[Exercise details] Rescale the click coordinates in the answers by multiplying each one by 0.35 and rounding to whole numbers, with halves rounding up. Then write out again every line, requests included, starting with the line with "Task: Click the dashboard grid layout icon" and going on through the end of the items, and leave the pictures out.

[Data]
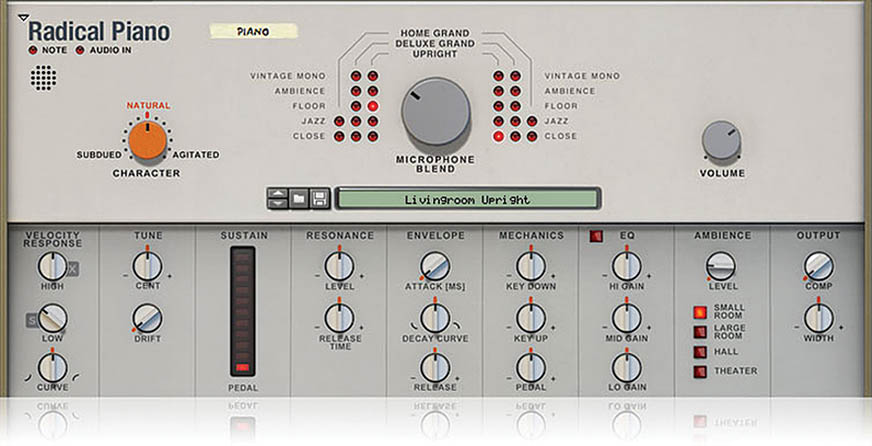872x446 pixels.
Task: Click the Attack [ms] envelope knob
Action: click(435, 266)
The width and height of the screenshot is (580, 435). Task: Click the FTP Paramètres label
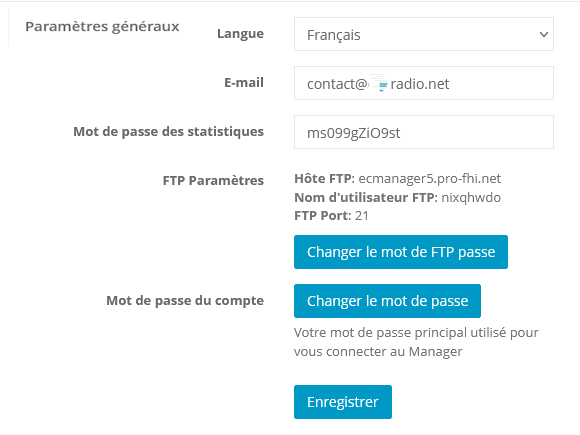click(x=213, y=181)
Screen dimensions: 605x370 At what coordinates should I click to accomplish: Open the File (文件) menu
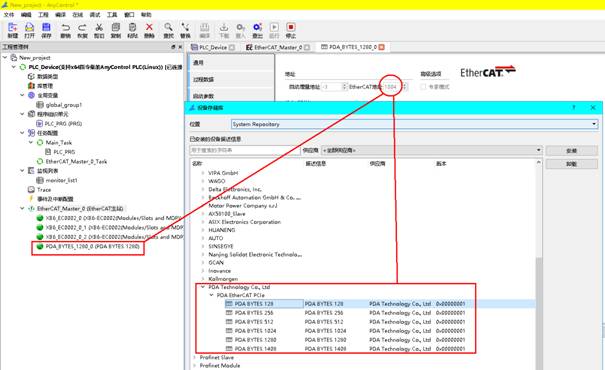pyautogui.click(x=9, y=15)

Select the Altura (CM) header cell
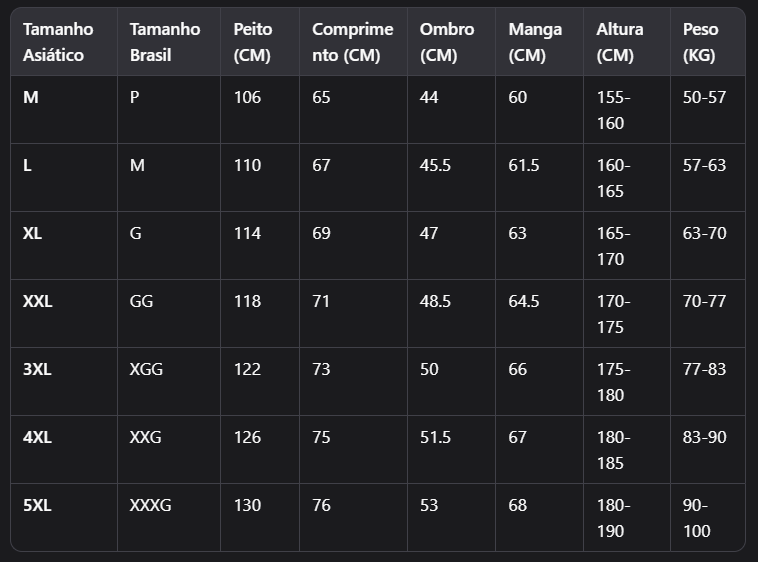620,42
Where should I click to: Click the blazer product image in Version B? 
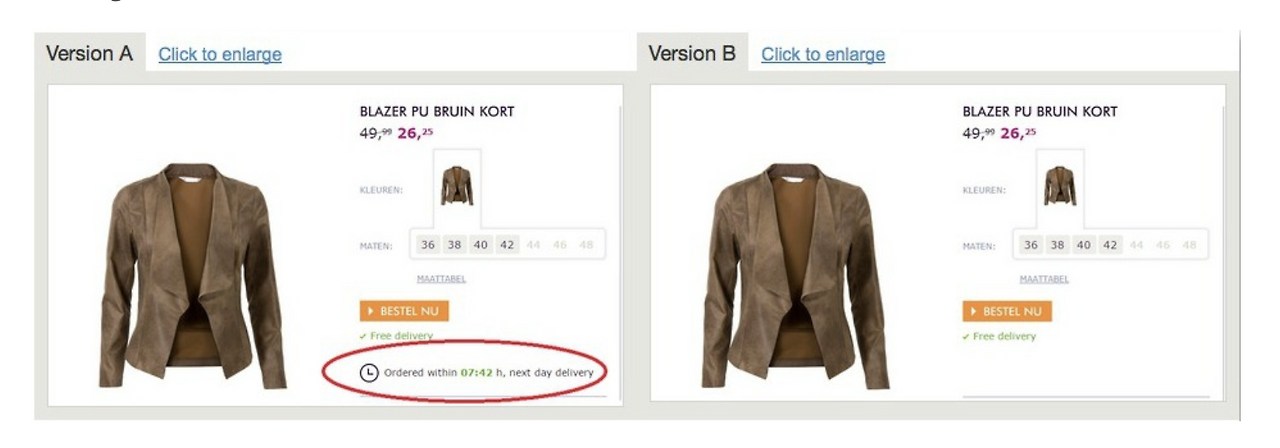[795, 275]
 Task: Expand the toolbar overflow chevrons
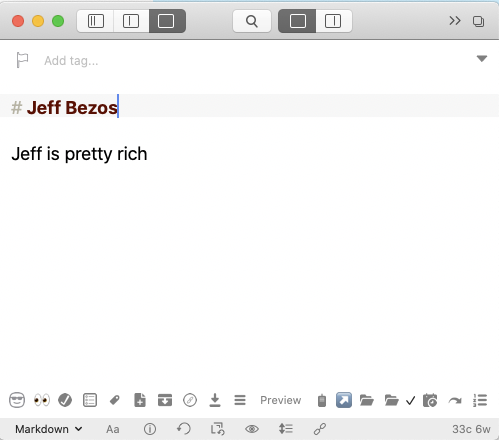point(455,21)
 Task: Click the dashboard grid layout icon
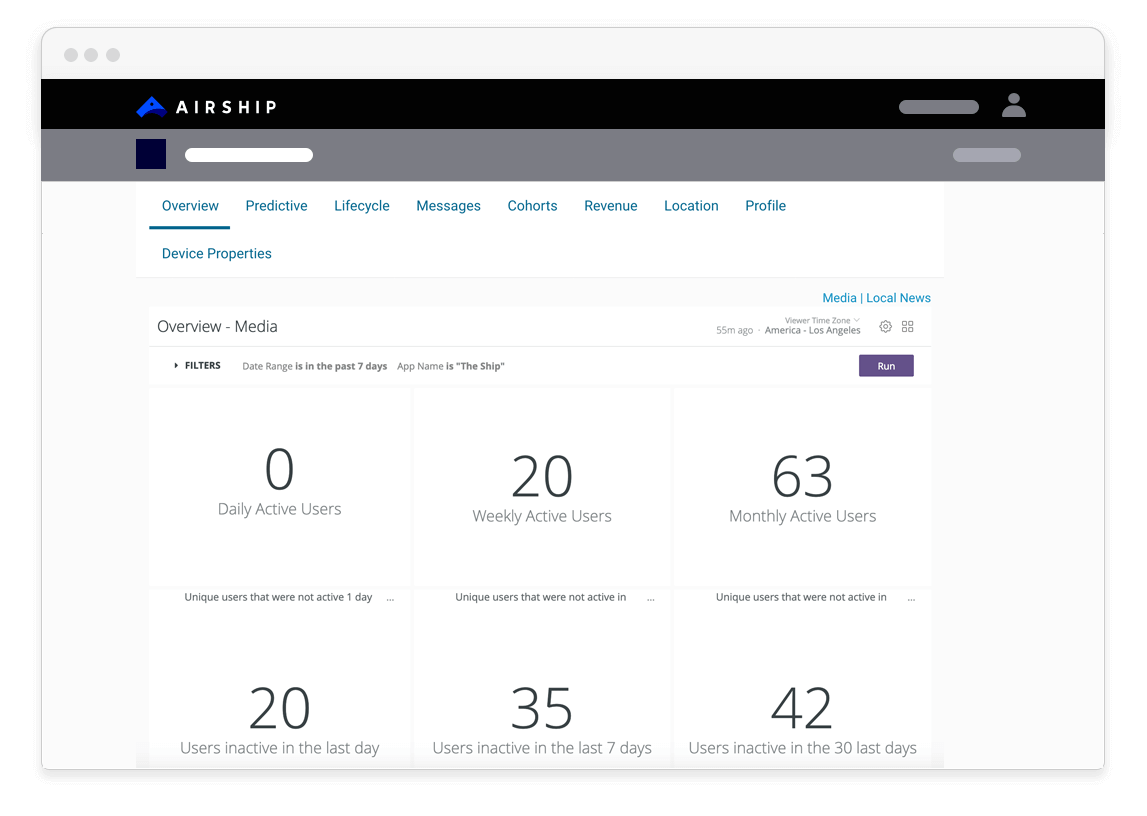[908, 327]
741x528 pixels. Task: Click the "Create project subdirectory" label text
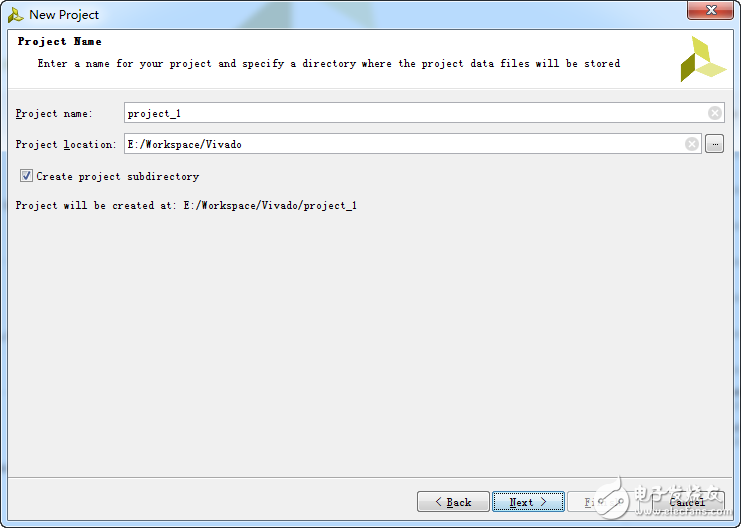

[Response to this task]
 Task: Click the dashboard grid layout icon
[318, 114]
741x528 pixels. Task: Click the "Create project subdirectory" label text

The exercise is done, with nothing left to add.